Ignacio Camacho-ABC

  • El Gobierno quiere disimular a base de logomaquia su ineficacia ante un virus tercamente inmune a las palabras

De la forma de combatir al coronavirus existen todavía pocas certezas contrastadas, pero hay una evidente y es que resulta inmune a las palabras. Sin embargo el Gobierno, pese a que una cuarta parte de sus miembros está en cuarentena o contagiada, se ha empeñado en aplicar una terapia «de relato», esto es, de pura cháchara. El presidente administra a la nación dos o tres veces por semana una sobredosis de hueca logomaquia para justificar su tardanza en la toma de decisiones apropiadas, y sus ministros -salvo Margarita Robles, que cuenta con la disciplina diligente de las Fuerzas Armadas- azacanean perdidos en la más lamentable ineficacia. Cada charla autoexculpatoria de Sánchez queda desmentida por alguna nueva metedura de pata: la

última, por ahora, el sainete de la compra en China de mercancía averiada. Desde que tomó el mando único de la gestión en virtud (?) del estado de alarma, el Ministerio de Sanidad se ha mostrado incapaz de garantizar la protección de los profesionales que trabajan en la primera línea de batalla y de proporcionar a la población los imprescindibles test de detección rápida. Eso sí: La Moncloa ha activado con presteza su aparato de propaganda para que sus terminales mediáticas denuncien los recortes temporales de empleo y los cierres de plantas en algunas clínicas privadas.

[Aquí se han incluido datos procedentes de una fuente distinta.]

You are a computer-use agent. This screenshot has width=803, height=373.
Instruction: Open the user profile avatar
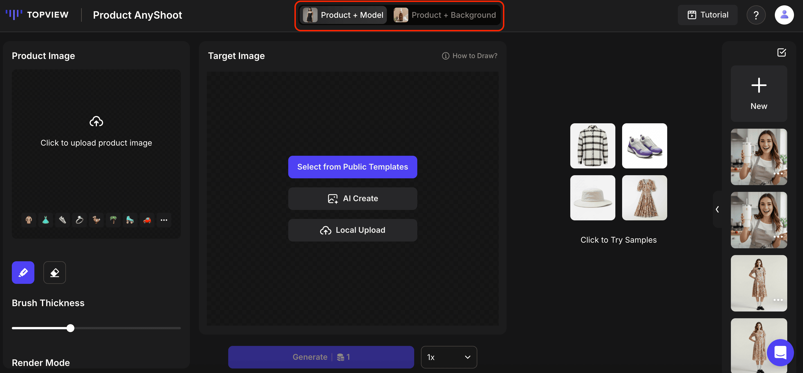coord(784,15)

Y tampoco es que funcione mucho la estrategia comunicativa. El portavoz médico Fernando Simón, que con tanta solvencia manejó la crisis del ébola, ha quedado achicharrado en un fárrago de consignas. La credibilidad de sus comparecencias se ha vuelto mínima, aunque aún demuestra cierto aplomo en comparación con los patéticos balbuceos del ministro Illa, que no pasa día sin verse desbordado o en situación comprometida. Es imposible que la opinión pública se quede tranquila cuando los responsables de transmitir calma ofrecen respuestas inconsistentes o dubitativas y se hacen un lío con algo tan simple como el reparto de mascarillas. Este Gabinete, diseñado para el ejercicio de la vertiente más superficial de la política, se está haciendo trizas ante una emergencia nacional de dimensiones desconocidas.

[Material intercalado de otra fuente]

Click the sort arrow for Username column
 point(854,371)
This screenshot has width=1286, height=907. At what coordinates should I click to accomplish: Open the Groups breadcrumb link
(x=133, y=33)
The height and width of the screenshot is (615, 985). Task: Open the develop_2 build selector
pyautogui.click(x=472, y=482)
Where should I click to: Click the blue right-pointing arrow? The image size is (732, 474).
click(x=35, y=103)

Pero al equipo presidencial sólo parece importarle la construcción artificial de un postizo liderazgo. Quiere presentar a Sánchez como un gigante enfrentado en solitario a un desafío dramático. A base de respuestas trucadas y eslóganes copiados -en el entorno monclovita nadie es quisquilloso con los plagios-, los asesores están tratando de proyectar la imagen de un gobernante empático con el sufrimiento de los ciudadanos en medio de la incomprensión de sus adversarios. Su problema es que necesita, él y todos, algún acierto que enmiende la desoladora cadena de fallos cuyo epítome fue la nefasta manifestación del 8 de marzo. Y no lo encuentra porque la receta que siempre ha utilizado no es viable con este virus tan refractario al diálogo.